## [Directions]
In every line of the records, look for "link", then report how many lines have it and nothing else.

Records from a dataset

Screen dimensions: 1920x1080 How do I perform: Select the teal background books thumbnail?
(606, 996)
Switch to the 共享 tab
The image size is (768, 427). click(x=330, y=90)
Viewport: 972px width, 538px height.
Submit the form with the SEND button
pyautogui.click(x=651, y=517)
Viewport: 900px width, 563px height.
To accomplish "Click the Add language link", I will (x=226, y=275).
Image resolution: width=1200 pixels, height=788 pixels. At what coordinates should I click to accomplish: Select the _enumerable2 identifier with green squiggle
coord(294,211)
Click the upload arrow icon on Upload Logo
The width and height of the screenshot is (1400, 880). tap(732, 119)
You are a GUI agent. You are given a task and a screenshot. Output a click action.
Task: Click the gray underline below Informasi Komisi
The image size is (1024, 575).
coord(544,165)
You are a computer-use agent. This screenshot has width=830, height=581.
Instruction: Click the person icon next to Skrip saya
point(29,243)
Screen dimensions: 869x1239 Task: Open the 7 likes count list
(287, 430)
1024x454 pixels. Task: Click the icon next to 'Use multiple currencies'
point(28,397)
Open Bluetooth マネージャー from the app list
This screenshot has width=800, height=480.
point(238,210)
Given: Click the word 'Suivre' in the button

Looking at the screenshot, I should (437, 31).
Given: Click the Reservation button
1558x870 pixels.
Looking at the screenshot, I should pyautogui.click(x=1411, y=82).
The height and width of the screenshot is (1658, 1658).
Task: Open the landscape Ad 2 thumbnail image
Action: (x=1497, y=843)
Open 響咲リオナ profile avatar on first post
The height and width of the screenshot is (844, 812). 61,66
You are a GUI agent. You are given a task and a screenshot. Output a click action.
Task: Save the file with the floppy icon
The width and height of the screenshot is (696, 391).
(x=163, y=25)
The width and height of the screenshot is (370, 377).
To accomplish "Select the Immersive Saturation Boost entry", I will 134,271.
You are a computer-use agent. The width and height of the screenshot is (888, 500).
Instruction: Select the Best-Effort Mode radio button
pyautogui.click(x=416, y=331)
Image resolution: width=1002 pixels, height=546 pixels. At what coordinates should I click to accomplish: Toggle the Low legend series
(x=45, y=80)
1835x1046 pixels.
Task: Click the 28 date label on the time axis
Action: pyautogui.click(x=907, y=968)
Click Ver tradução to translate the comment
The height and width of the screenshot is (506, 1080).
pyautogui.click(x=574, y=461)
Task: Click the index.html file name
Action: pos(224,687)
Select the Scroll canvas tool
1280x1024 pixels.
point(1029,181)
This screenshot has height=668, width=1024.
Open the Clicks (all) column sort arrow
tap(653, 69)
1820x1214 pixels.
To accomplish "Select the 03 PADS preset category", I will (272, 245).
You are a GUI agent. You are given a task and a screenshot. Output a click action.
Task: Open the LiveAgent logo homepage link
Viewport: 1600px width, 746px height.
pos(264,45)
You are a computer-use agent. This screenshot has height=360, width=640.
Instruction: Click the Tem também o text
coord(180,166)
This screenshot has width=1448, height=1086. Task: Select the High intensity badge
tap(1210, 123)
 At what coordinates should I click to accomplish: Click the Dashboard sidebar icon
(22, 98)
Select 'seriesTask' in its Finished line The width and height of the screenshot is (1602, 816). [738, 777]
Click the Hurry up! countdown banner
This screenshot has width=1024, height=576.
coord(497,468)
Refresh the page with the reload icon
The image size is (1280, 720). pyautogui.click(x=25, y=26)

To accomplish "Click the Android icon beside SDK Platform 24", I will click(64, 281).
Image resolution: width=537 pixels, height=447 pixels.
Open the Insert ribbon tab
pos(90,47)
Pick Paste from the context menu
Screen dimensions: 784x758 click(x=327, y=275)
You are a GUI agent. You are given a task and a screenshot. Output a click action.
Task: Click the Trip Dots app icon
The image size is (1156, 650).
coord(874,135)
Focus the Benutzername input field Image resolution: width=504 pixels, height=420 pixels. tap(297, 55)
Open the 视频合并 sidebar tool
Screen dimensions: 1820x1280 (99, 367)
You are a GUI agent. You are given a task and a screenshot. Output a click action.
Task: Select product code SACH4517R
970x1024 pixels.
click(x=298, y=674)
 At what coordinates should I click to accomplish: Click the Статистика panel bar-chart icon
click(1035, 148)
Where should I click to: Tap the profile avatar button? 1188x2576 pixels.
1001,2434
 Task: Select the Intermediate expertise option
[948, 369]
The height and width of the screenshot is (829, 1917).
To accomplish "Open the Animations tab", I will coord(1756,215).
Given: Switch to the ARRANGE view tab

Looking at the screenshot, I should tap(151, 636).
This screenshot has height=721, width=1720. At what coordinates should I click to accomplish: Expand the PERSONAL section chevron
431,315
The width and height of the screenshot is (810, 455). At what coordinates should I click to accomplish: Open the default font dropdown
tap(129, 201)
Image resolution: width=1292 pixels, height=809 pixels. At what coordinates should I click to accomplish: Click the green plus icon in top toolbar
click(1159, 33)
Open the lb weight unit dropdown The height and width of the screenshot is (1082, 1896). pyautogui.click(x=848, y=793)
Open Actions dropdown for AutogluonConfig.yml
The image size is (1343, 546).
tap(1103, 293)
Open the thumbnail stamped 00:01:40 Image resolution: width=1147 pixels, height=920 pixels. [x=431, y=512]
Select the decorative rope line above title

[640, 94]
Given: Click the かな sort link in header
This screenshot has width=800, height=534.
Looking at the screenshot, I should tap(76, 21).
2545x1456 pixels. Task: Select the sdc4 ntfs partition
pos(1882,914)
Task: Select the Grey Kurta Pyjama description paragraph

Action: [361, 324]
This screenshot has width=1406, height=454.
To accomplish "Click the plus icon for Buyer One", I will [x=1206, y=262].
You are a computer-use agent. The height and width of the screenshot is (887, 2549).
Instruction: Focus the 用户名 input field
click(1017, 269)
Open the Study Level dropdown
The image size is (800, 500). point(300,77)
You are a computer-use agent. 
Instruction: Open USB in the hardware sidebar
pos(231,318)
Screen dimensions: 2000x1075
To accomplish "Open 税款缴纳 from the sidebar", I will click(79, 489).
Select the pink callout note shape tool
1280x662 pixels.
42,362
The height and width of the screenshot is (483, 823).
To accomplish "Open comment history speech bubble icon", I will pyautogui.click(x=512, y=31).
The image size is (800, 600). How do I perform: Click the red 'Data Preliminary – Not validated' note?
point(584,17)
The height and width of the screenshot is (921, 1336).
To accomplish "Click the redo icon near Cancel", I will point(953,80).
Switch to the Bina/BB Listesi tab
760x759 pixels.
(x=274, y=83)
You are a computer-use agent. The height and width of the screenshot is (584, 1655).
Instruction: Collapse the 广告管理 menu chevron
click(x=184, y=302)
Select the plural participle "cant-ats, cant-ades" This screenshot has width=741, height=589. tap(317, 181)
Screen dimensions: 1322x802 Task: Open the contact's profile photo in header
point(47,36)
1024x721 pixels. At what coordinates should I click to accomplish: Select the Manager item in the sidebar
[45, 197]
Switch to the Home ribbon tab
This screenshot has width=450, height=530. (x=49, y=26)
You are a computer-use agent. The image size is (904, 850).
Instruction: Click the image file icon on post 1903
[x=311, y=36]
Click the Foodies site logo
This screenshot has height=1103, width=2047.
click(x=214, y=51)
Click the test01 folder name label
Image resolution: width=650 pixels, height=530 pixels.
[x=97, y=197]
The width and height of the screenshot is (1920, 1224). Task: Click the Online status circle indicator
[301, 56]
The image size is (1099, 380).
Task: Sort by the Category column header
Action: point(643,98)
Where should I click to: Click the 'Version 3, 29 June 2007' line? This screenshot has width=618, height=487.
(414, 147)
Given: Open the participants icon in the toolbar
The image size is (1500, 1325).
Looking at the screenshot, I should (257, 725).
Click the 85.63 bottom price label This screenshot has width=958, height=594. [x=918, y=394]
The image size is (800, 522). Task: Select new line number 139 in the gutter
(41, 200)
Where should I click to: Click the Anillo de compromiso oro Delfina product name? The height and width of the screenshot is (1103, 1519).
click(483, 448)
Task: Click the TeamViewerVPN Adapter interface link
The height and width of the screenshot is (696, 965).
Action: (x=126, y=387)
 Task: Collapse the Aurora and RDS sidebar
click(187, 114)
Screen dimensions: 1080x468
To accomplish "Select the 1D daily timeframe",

## [Reply to the task]
4